One of the most attractive aspects of this deal is its financial structure. Unlike one-off infrastructure contracts, the five-year service period creates a recurring revenue model that insulates
from the volatility of short-term projects. This stability is particularly valuable in emerging markets, where regulatory uncertainty and macroeconomic fluctuations can deter traditional investors.Moreover, the contract builds on Gilat's existing infrastructure and operational expertise in Peru. By leveraging its decade-long partnership with the Peruvian government, the company avoids the high costs and risks associated with entering new markets. This “flywheel effect”—using established relationships to secure incremental contracts—positions Gilat to dominate the Latin American rural connectivity space. The region, home to over 650 million people, remains one of the most underserved in the world, with only 60% of the population having consistent internet access. For Gilat, this represents a vast, untapped market.

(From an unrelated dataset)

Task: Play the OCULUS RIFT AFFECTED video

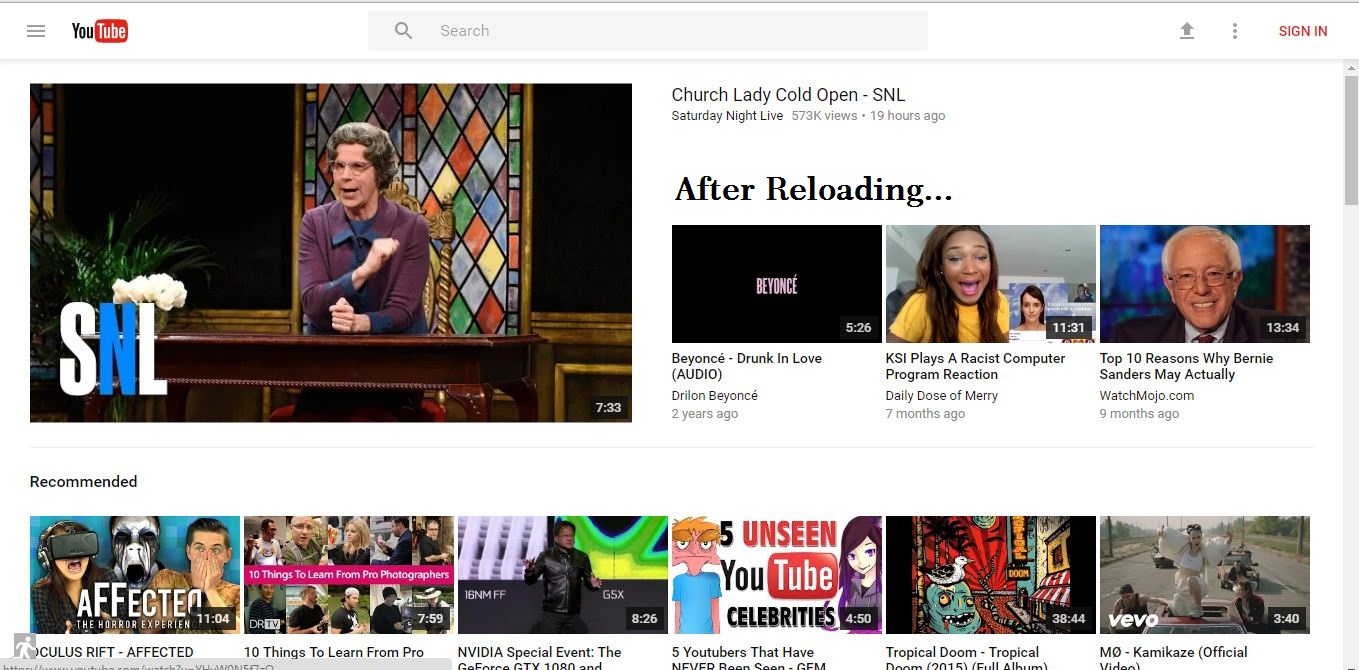Action: coord(134,575)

The Peru project also reflects a broader shift in how governments and corporations approach digital inclusion. As the International Telecommunication Union (ITU) pushes for universal connectivity by 2030, companies that can deliver scalable, cost-effective solutions in hard-to-reach areas will gain a competitive edge. Gilat's satellite-based technology is uniquely suited to this challenge, bypassing the need for costly terrestrial infrastructure in mountainous or sparsely populated regions.
This alignment with global megatrends isn't lost on investors. The rural connectivity market, valued at over $10 billion in 2025, is projected to grow at a compound annual rate of 12% through 2030. Gilat's ability to secure multi-year contracts with governments—while maintaining margins above 30% in recent projects—positions it as a key player in this expansion.
For investors, the Peru contract offers several compelling angles. First, it provides visibility into future earnings, a rare commodity in the satellite communications sector. Second, it reinforces Gilat's reputation as a reliable partner for governments, which could lead to follow-on contracts in other Latin American countries. Finally, it demonstrates the company's technical capability to deliver high-speed services in challenging environments—a differentiator in a market where reliability is paramount.
However, risks remain. Regulatory changes in Peru or other Latin American countries could disrupt project timelines. Additionally, while satellite-based solutions are effective, they face competition from terrestrial 5G rollouts in urban areas. That said, Gilat's focus on rural and remote regions—a niche where 5G is unlikely to penetrate—mitigates this risk.
Gilat's Peru contract is a microcosm of its broader strategy: leveraging long-term government partnerships to generate recurring revenue while advancing digital inclusion. For investors, this model offers a rare combination of social impact and financial predictability. As the global push for universal connectivity accelerates, companies like Gilat that can deliver scalable, sustainable solutions in underserved markets will likely outperform peers focused solely on urban or developed economies.
In the coming years, the success of projects like this one in Cusco will be a litmus test for Gilat's ability to replicate its model across Latin America. If executed effectively, the company could emerge not just as a regional leader, but as a blueprint for how technology can drive both profit and progress.